4. Surat Keputusan Presiden Nomor 6/m/2002 Tahun 2002 tentang
Pengangkatan Hakim Ad-Hoc pada pengadilan Hak Asasi Manusia.

Kemudian saya akan lebih mencoba menggambarkan apa yang disebut direct dan
indirect enforcement



H.P.I



Direct Enforcement
Indirect Enforcement

Ketika kita bicara mengenai Indirect adalah ketika penegakkan hukum pidana
internasional melalui hukum pidana nasional masing-masing Negara dimana kejahatan
itu terjadi didalamnya bisa terkait dengan substansi ataupun mekanismenya, intinya
adalah ketika hukum pidana nasional dikedepankan yaitu melalui penegakkan-nya yang
dilakukan oleh hukum pidana nasional suatu Negara ketika terjadinya suatu kejahatan.
Lalu ketika kita berbicara mengenai Direct enforcement sesuai dengan gambar
diatas adalah ketika hukum internasional yang dikedepankan, menurut prof romli, tujuan
dari direct enforcement itu ada dua, pertama, merupakan suatu upaya untuk
melaksanakan pembentukkan suatu mahkamah pidana internasional, kedua, suatu upaya
mengajukan tuntutan dan peradilan terhadap pelaku tindak pidana internasional melalui
mahkamah pidana internasional, lalu kemudian pada tanggal 17 juli 1998 statuta roma
melahirkan yang namanya mahkamah pidana internasional dimana tujuan pertama dan
tujuan kedua terkait yang dikemukakan oleh prof romli sudah tercapai, kemudian
muncul pertanyaan apakah mahkamah pidana internasional sudah dapat dikatakan
sebagai penegakkan langsung atau direct enforcement? Pertanyaan ini muncul terkait
dengan prinsip-prinsip yang terkandung dalam statute roma yakni sebagai berikut:
Pertama, bersifat komplementer artinya jika terjadi kejahatan yang menjadi
yurisdiksi mahkamah pidana internasional, maka pengadilan terhadap pelaku kejahatan
terlebih dahulu diserahkan kepada hukum nasional Negara dimana kejahatan tersebut
dilakukan, apabila Negara tersebut tidak dapat mengadili si pelaku kejahatan tersebut,
maka pengadilan terhadap pelaku dilakukan oleh mahkamah pidana internasional.

Tugas yang Dikerjakan
1 - Untuk tiap pernyataan, tentukan apakah isinya sesuai dengan kutipan tentang penegakan hukum pidana internasional di atas. Jawab ya atau tidak, lalu sertakan kata-kata penentu yang dikutip persis dari kutipan itu.
(a) Statuta Roma melahirkan mahkamah pidana internasional pada tanggal 17 Juli 1998.
(b) Menurut prof romli, direct enforcement memiliki tiga tujuan.
(c) Dalam indirect enforcement, hukum internasional yang dikedepankan.
2 - Salin tanpa perubahan bagian kutipan tentang penegakan hukum pidana internasional di atas, mulai dari bagian yang dibuka dengan kata-kata "Ketika kita bicara" hingga bagian yang ditutup dengan "terjadinya suatu kejahatan.".
Baris-baris sesudah ini diambil dari sumber yang berbeda.

Bahan Sumber
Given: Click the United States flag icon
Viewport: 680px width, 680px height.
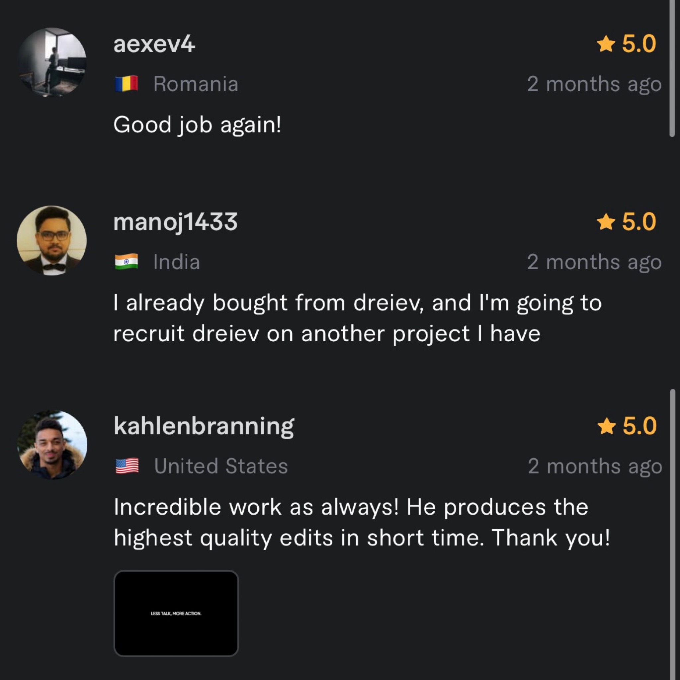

Jawaban Tugas
1 -
(a) Ya: "pada tanggal 17 juli 1998 statuta roma melahirkan yang namanya mahkamah pidana internasional"
(b) Tidak: "tujuan dari direct enforcement itu ada dua"
(c) Tidak: "intinya adalah ketika hukum pidana nasional dikedepankan"

2 -
Ketika kita bicara mengenai Indirect adalah ketika penegakkan hukum pidana
internasional melalui hukum pidana nasional masing-masing Negara dimana kejahatan
itu terjadi didalamnya bisa terkait dengan substansi ataupun mekanismenya, intinya
adalah ketika hukum pidana nasional dikedepankan yaitu melalui penegakkan-nya yang
dilakukan oleh hukum pidana nasional suatu Negara ketika terjadinya suatu kejahatan.